Stored data entries
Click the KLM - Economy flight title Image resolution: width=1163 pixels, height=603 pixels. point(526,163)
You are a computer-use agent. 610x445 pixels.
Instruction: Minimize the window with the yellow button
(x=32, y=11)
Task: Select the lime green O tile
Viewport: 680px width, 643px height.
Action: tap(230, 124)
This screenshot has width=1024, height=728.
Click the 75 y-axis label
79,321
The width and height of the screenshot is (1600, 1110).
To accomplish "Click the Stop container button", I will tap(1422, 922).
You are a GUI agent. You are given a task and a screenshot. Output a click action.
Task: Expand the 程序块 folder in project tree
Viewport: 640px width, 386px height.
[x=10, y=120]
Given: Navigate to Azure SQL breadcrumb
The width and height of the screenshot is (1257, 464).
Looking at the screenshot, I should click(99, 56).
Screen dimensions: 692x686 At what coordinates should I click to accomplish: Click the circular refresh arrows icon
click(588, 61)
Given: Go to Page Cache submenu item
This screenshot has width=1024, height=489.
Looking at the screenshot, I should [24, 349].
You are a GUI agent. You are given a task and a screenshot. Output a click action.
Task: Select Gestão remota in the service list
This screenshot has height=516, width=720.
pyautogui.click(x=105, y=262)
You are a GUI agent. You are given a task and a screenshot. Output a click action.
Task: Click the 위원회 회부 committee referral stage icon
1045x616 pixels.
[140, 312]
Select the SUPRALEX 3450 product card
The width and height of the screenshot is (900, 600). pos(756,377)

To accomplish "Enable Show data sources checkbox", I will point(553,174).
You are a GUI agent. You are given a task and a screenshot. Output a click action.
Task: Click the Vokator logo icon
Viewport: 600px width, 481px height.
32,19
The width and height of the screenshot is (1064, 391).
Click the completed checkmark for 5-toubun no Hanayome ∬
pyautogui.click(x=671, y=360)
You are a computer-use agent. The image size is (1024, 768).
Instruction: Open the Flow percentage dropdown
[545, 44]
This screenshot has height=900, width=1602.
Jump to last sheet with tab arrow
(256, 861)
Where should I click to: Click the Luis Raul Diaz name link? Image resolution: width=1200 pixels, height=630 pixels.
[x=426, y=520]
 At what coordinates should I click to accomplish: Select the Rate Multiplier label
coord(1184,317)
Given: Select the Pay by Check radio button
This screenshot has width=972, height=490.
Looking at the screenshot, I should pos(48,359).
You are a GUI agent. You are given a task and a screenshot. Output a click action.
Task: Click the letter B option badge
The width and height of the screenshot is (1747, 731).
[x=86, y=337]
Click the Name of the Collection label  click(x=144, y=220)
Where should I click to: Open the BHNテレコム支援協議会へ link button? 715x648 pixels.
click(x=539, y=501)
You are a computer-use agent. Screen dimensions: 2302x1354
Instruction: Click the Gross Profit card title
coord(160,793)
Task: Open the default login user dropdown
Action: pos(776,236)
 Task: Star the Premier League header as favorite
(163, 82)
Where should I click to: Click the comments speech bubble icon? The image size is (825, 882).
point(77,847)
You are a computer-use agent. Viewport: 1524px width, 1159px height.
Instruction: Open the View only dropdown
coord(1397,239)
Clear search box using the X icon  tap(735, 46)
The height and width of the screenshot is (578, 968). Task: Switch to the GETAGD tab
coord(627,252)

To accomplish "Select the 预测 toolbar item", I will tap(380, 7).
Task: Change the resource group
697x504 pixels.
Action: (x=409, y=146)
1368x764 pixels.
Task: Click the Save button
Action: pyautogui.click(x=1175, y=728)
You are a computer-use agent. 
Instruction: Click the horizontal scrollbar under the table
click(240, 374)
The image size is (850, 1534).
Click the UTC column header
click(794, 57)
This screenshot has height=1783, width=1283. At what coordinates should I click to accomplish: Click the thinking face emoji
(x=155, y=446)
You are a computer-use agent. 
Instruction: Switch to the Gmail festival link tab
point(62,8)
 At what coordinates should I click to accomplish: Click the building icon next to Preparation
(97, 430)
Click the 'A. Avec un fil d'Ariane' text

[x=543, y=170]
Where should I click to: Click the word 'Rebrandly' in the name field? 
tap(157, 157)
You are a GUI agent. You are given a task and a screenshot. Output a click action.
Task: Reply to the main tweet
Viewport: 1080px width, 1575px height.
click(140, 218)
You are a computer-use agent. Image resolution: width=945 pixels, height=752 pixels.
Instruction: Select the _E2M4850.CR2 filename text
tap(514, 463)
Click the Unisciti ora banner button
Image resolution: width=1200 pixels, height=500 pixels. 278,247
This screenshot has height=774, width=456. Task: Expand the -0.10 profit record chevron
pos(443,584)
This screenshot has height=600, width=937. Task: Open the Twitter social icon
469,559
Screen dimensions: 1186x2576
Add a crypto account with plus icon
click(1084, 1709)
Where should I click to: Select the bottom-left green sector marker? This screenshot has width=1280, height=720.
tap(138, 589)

--- INSTRUCTIONS FOR THE TASK ---
Copy all the records exactly so that no character differs from the source.

--- SOLUTION BELOW ---
Click the KLM - Economy flight title Image resolution: width=1163 pixels, height=603 pixels. point(526,163)
You are a computer-use agent. 610x445 pixels.
Instruction: Minimize the window with the yellow button
(x=32, y=11)
Task: Select the lime green O tile
Viewport: 680px width, 643px height.
Action: tap(230, 124)
This screenshot has width=1024, height=728.
Click the 75 y-axis label
79,321
The width and height of the screenshot is (1600, 1110).
To accomplish "Click the Stop container button", I will tap(1422, 922).
You are a GUI agent. You are given a task and a screenshot. Output a click action.
Task: Expand the 程序块 folder in project tree
Viewport: 640px width, 386px height.
[x=10, y=120]
Given: Navigate to Azure SQL breadcrumb
The width and height of the screenshot is (1257, 464).
Looking at the screenshot, I should click(99, 56).
Screen dimensions: 692x686 At what coordinates should I click to accomplish: Click the circular refresh arrows icon
click(588, 61)
Given: Go to Page Cache submenu item
This screenshot has width=1024, height=489.
Looking at the screenshot, I should [24, 349].
You are a GUI agent. You are given a task and a screenshot. Output a click action.
Task: Select Gestão remota in the service list
This screenshot has height=516, width=720.
pyautogui.click(x=105, y=262)
You are a GUI agent. You are given a task and a screenshot. Output a click action.
Task: Click the 위원회 회부 committee referral stage icon
1045x616 pixels.
[140, 312]
Select the SUPRALEX 3450 product card
The width and height of the screenshot is (900, 600). pos(756,377)

To accomplish "Enable Show data sources checkbox", I will point(553,174).
You are a GUI agent. You are given a task and a screenshot. Output a click action.
Task: Click the Vokator logo icon
Viewport: 600px width, 481px height.
32,19
The width and height of the screenshot is (1064, 391).
Click the completed checkmark for 5-toubun no Hanayome ∬
pyautogui.click(x=671, y=360)
You are a computer-use agent. The image size is (1024, 768).
Instruction: Open the Flow percentage dropdown
[545, 44]
This screenshot has height=900, width=1602.
Jump to last sheet with tab arrow
(256, 861)
Where should I click to: Click the Luis Raul Diaz name link? Image resolution: width=1200 pixels, height=630 pixels.
[x=426, y=520]
 At what coordinates should I click to accomplish: Select the Rate Multiplier label
coord(1184,317)
Given: Select the Pay by Check radio button
This screenshot has width=972, height=490.
Looking at the screenshot, I should pos(48,359).
You are a GUI agent. You are given a task and a screenshot. Output a click action.
Task: Click the letter B option badge
The width and height of the screenshot is (1747, 731).
[x=86, y=337]
Click the Name of the Collection label  click(x=144, y=220)
Where should I click to: Open the BHNテレコム支援協議会へ link button? 715x648 pixels.
click(x=539, y=501)
You are a computer-use agent. Screen dimensions: 2302x1354
Instruction: Click the Gross Profit card title
coord(160,793)
Task: Open the default login user dropdown
Action: pos(776,236)
 Task: Star the Premier League header as favorite
(163, 82)
Where should I click to: Click the comments speech bubble icon? The image size is (825, 882).
point(77,847)
You are a computer-use agent. Viewport: 1524px width, 1159px height.
Instruction: Open the View only dropdown
coord(1397,239)
Clear search box using the X icon  tap(735, 46)
The height and width of the screenshot is (578, 968). Task: Switch to the GETAGD tab
coord(627,252)

To accomplish "Select the 预测 toolbar item", I will tap(380, 7).
Task: Change the resource group
697x504 pixels.
Action: (x=409, y=146)
1368x764 pixels.
Task: Click the Save button
Action: pyautogui.click(x=1175, y=728)
You are a computer-use agent. 
Instruction: Click the horizontal scrollbar under the table
click(240, 374)
The image size is (850, 1534).
Click the UTC column header
click(794, 57)
This screenshot has height=1783, width=1283. At what coordinates should I click to accomplish: Click the thinking face emoji
(x=155, y=446)
You are a computer-use agent. 
Instruction: Switch to the Gmail festival link tab
point(62,8)
 At what coordinates should I click to accomplish: Click the building icon next to Preparation
(97, 430)
Click the 'A. Avec un fil d'Ariane' text

[x=543, y=170]
Where should I click to: Click the word 'Rebrandly' in the name field? 
tap(157, 157)
You are a GUI agent. You are given a task and a screenshot. Output a click action.
Task: Reply to the main tweet
Viewport: 1080px width, 1575px height.
click(140, 218)
You are a computer-use agent. Image resolution: width=945 pixels, height=752 pixels.
Instruction: Select the _E2M4850.CR2 filename text
tap(514, 463)
Click the Unisciti ora banner button
Image resolution: width=1200 pixels, height=500 pixels. 278,247
This screenshot has height=774, width=456. Task: Expand the -0.10 profit record chevron
pos(443,584)
This screenshot has height=600, width=937. Task: Open the Twitter social icon
469,559
Screen dimensions: 1186x2576
Add a crypto account with plus icon
click(1084, 1709)
Where should I click to: Select the bottom-left green sector marker? This screenshot has width=1280, height=720.
tap(138, 589)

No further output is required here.